▸ **WHAT THE TASK REQUIRES**: Resume the article on Ho Ching's lunch talk about Temasek Holdings from the point where it stops.
++++ PAGE TEXT
At a lunch in Singapore yesterday Ho Ching, executive director and chief executive officer of Temasek Holdings, discussed Temasek's investment allocation strategy, compensation practices and current thinking about a new CEO after Chip Goodyear's shock exit a few days ago.

She emphasised that Temasek is a long-term investor, driven by enhancing long-term value. "We don't intend to raid the larder, nor sell the family jewels, for short-term gains," said Ho. "We will jealously guard our interests, and will invest, rationalise, consolidate or divest where it makes sense."

Ho was nostalgic, referring both to her earlier speech at the same forum, the Institute of Policy Studies corporate associates lunch five years earlier when Temasek celebrated its 30th anniversary, as well as the principles underlying Temasek's creation.
++++++++
++++ RAW DATA
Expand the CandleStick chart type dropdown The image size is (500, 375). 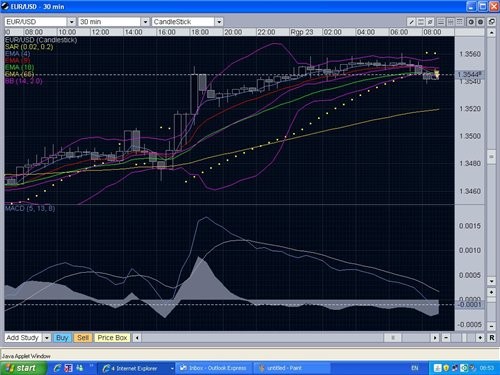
++++++++
++++ RAW DATA
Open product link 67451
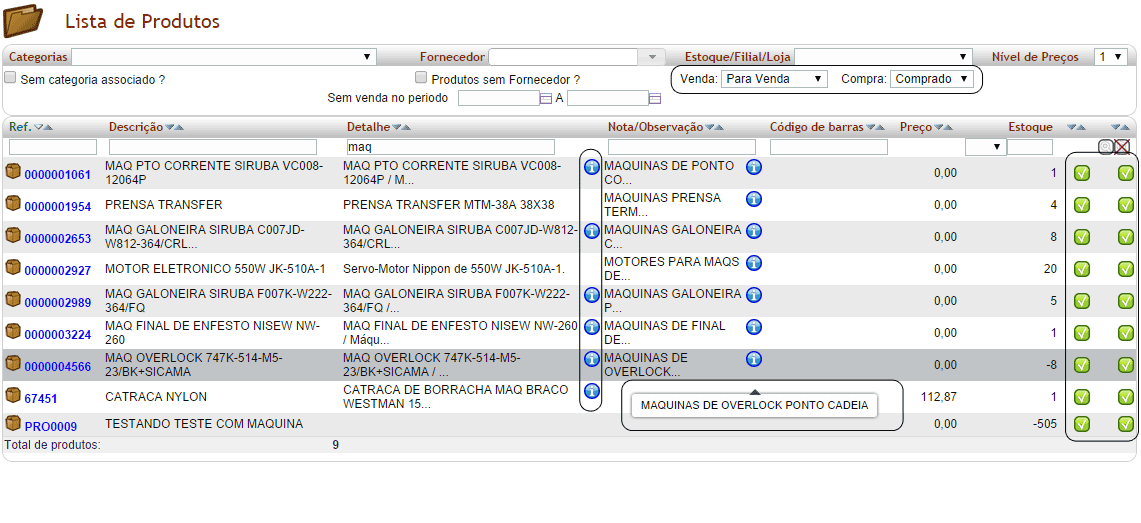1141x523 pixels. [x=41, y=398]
++++++++
▸ **OUTPUT BELOW**:
"We unfolded and refined our investment strategy in public view, even while we were simultaneously transforming our portfolio," said Ho. She went on to highlight that in 2004 Temasek started publishing an annual review, even though as an exempt private company the Singapore-headquartered investment firm was not required to do so.

Ho said the decision to publish the review was driven not by transparency per se but "to instil the discipline, the professionalism and the open willingness to be tested and measured".

The recent announcement by Temasek that CEO-designate Chip Goodyear would not be taking the top job at Temasek was on the agenda.

"We have applied the highest practical standards of governance upon ourselves, no different from our expectations of our portfolio companies," said Ho. She went on to explain that in 2004 itself Temasek had been open about the need for succession planning and the first review of options was done in 2005. Thereafter Temasek continued to annually review names of internal as well as external candidates for promotion to key posts.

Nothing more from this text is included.